---- QUOTED PASSAGE
Section 6. Meetings of the Board of Directors:

  1. The first meeting of the newly elected Board of Directors shall be the organizational meeting held as soon after the Annual General Membership Meeting as is practical. At this meeting, the directors will elect the Board officers for the ensuing year.
  2. The Board of Directors shall meet monthly or as frequently as deemed necessary by the majority of the Board.
  3. A Special Board Meeting may be called by 1/3 of the Board. Such a request must include the purpose of the meeting being called. The meeting will be held only for the purpose stated in the request. The Chair shall schedule the meeting in no less than 10 days, and no more than 20 days from the request. Every effort will be made to maximize the ability of all directors to attend.
  4. Notice and agenda shall be posted no later than five days prior to any meeting of the Board.
  5. A majority of the current directors shall constitute a quorum at any regular or special meeting.
  6. All meetings of the Board shall be open unless a majority of the current directors vote to have a closed executive session.
  7. All meetings shall be conducted according to Robert’s Rules of Order.

Section 7. Censure, Suspension, and Removal of a Director:

  1. Censure: A director may be censured for cause by a 2/3 vote of the current directors.
  2. Suspension: A director may be suspended for cause, for no more than 60 days at a time, by a 2/3 vote of the current directors.
  3. Removal through a Special General Membership Meeting:
    1. A director may be removed through a vote of the General Membership. A motion to remove a director may be put to the membership through a Special General Membership Meeting called for that express purpose.
      1. A quorum of the membership must be present at the Special General Membership Meeting.
--------
---- SUPPLIED MATERIAL
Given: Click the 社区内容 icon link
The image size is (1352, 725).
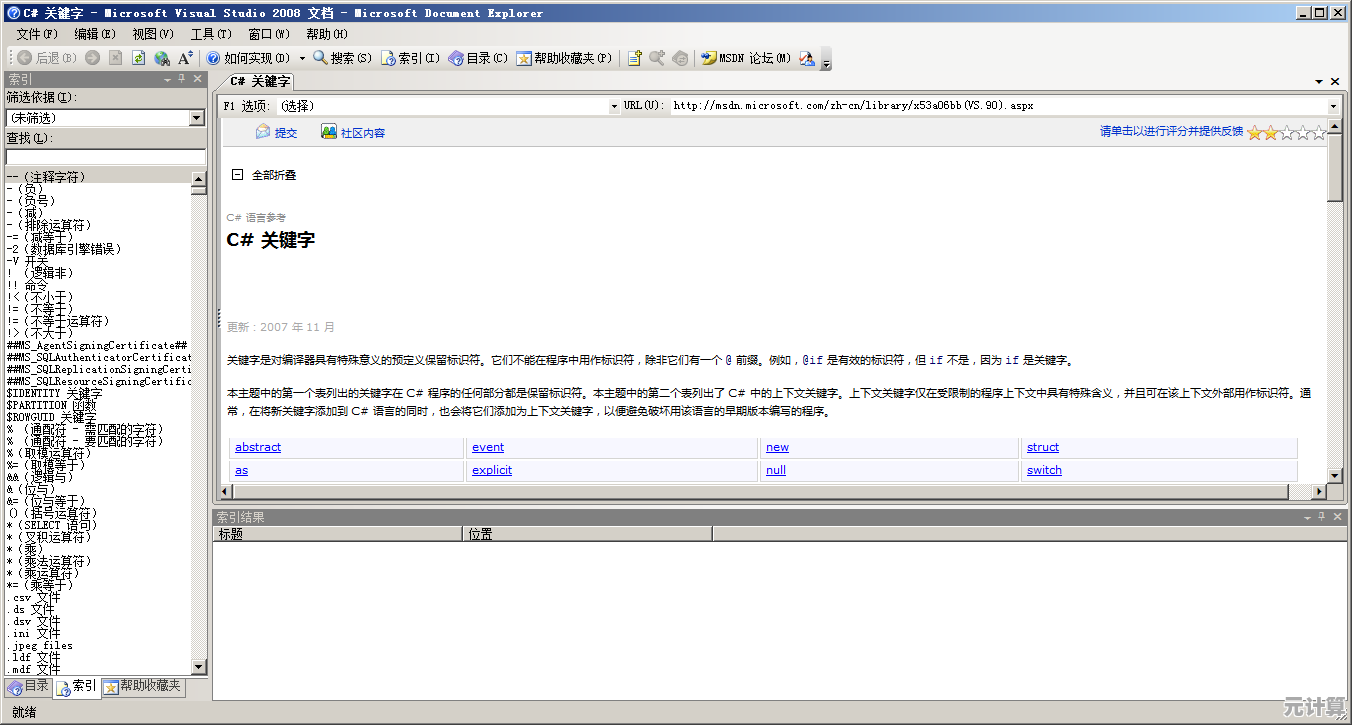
--------
## REQUIREMENTS
Using the bylaws text, answer:
1. How many days before a Board meeting must notice and agenda be posted?
2. What share of the Board can call a Special Board Meeting?
3. What is the longest a director may be suspended at one time?

## THE ANSWER
1. No later than five days before the meeting.
2. One third (1/3) of the Board.
3. No more than 60 days at a time.